Hernando summarizes their political role:
During the Civil War, Missouri as a border state was hard hit by neighbor against neighbor bushwhacker fighting. After the war the neighbor versus neighbor fighting continued throughout the state with perhaps the most famous being the actions of the James-Younger Gang. Authorities had a difficult time bringing the criminal fighting under control because both sides still held strong partisan supporters.
Between 1865 and 1885 Taney County reported there were 40 murders and not a single suspect was ever convicted. The Bald Knobbers initially set out to put an end to the marauding gangs. But the Bald Knobbers were to end up having their own excesses and criminal activities.
In 1883, thirteen men led by Nat N. Kinney formed the group, in retaliation against the hordes of invading marauders that had plagued the area since the start of the Reconstruction Era. The original thirteen were Nat Kinney, James A. DeLong, Alonzo S. Prather, Yell Everett, James B. Rice, T.W. Phillips, James R VanZandt, Pat F. Fickle, Galba E. Branson, J. J. Brown, Charles H. Groom, James K. Polk McHaffie, and possibly Ben Price. During the period of 1865-1882, over thirty murders were committed, none leading to a conviction. The group was called both the "Citizen's Committee" and "The Law and Order League" by its members. However, because their secret meetings were held atop a "bald" mountaintop (in order to keep a look-out for spies), the public began to refer to them as the Bald Knobbers. As their numbers grew into the hundreds, out of a county of only 7,000 people, the original intent began to lose focus. Though initially praised for driving out the notorious outlaws (such as the Taylor brothers), public sentiment soon turned against them.
Although the men initially wore nothing more than a simple kerchief over their lower faces, if any disguise at all, many soon adopted a simple white muslin hood with corners tied off like ears, and cut out eye and mouth holes. This fearsome appearance only inflamed the anti-sentiment, peaking with the formation of the anti-Bald Knobbers. While the Bald Knobbers were mostly Republicans that had fought for the Union Army, most of the anti-Bald Knobbers were Democrats who had supported the Confederacy. When the county courthouse burned down, both rival sides pointed fingers at each other, intensifying the bitterness between the groups.
This loosely knit anti-Bald Knobber faction was best represented by the 19 year-old orphan Andy Coggburn.

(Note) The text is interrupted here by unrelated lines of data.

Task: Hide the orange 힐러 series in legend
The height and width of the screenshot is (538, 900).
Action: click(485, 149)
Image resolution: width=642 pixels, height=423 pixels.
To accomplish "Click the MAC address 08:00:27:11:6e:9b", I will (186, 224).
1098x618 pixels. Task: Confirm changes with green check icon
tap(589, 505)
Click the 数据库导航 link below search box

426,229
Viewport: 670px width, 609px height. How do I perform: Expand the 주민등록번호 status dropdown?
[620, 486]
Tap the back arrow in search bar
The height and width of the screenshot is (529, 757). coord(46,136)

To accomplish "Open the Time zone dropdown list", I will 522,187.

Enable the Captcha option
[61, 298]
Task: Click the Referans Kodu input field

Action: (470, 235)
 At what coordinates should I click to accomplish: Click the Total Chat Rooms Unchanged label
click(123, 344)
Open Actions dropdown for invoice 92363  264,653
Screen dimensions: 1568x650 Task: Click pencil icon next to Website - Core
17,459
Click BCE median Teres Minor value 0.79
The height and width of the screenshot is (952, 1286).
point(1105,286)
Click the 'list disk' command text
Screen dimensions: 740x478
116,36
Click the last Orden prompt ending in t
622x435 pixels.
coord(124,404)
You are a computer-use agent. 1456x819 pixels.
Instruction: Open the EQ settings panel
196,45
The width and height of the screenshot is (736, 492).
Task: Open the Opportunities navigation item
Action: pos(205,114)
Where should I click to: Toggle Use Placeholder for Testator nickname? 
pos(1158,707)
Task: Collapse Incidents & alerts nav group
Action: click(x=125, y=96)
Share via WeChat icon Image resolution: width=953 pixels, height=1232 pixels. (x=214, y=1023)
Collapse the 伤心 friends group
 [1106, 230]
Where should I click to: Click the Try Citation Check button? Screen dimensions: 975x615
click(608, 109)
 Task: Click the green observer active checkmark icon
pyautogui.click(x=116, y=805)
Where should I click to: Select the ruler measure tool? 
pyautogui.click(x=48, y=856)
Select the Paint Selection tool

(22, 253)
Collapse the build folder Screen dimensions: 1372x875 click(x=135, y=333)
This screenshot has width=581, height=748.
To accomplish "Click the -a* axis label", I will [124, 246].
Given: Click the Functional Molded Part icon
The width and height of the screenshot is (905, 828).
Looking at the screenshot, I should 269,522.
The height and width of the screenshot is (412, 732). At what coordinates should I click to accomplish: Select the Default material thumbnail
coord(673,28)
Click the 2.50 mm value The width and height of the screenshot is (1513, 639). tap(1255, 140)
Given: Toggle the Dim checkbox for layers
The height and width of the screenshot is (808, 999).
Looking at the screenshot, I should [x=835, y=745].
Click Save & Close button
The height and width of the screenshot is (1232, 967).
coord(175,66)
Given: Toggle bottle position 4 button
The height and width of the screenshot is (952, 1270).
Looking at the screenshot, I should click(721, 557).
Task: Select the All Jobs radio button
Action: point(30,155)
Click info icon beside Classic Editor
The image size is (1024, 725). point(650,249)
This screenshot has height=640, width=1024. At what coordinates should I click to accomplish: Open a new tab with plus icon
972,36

Coggburn hated Kinney, a very persuasive individual with a mysterious past, who had moved into the area with his family two years before the Bald Knobbers came into being. Coggburn took great pleasure in deriding Kinney, pulling pranks and speaking out against the vigilante gang. Kinney and his fellow Bald Knobbers held considerable pull in the county, and in no time Coggburn was shot and killed by Kinney in "self defense" outside the local church of Forsyth, where Kinney had gone to preach that night.
Though their opponents could never agree upon a proper means of dissolving the Bald Knobbers, they did succeed in petitioning the Missouri Governor to send an Adjutant General to Forsyth to investigate the situation. Upon arrival, although the representative was pleased to see the atmosphere of order that prevailed, he recommended to Kinney that an official dissolution of the Bald Knobbers would be in the best interest of the county. That next day a formal dissolution ceremony was held in the town square where the Bald Knobbers were publicly disbanded, having served their original purpose.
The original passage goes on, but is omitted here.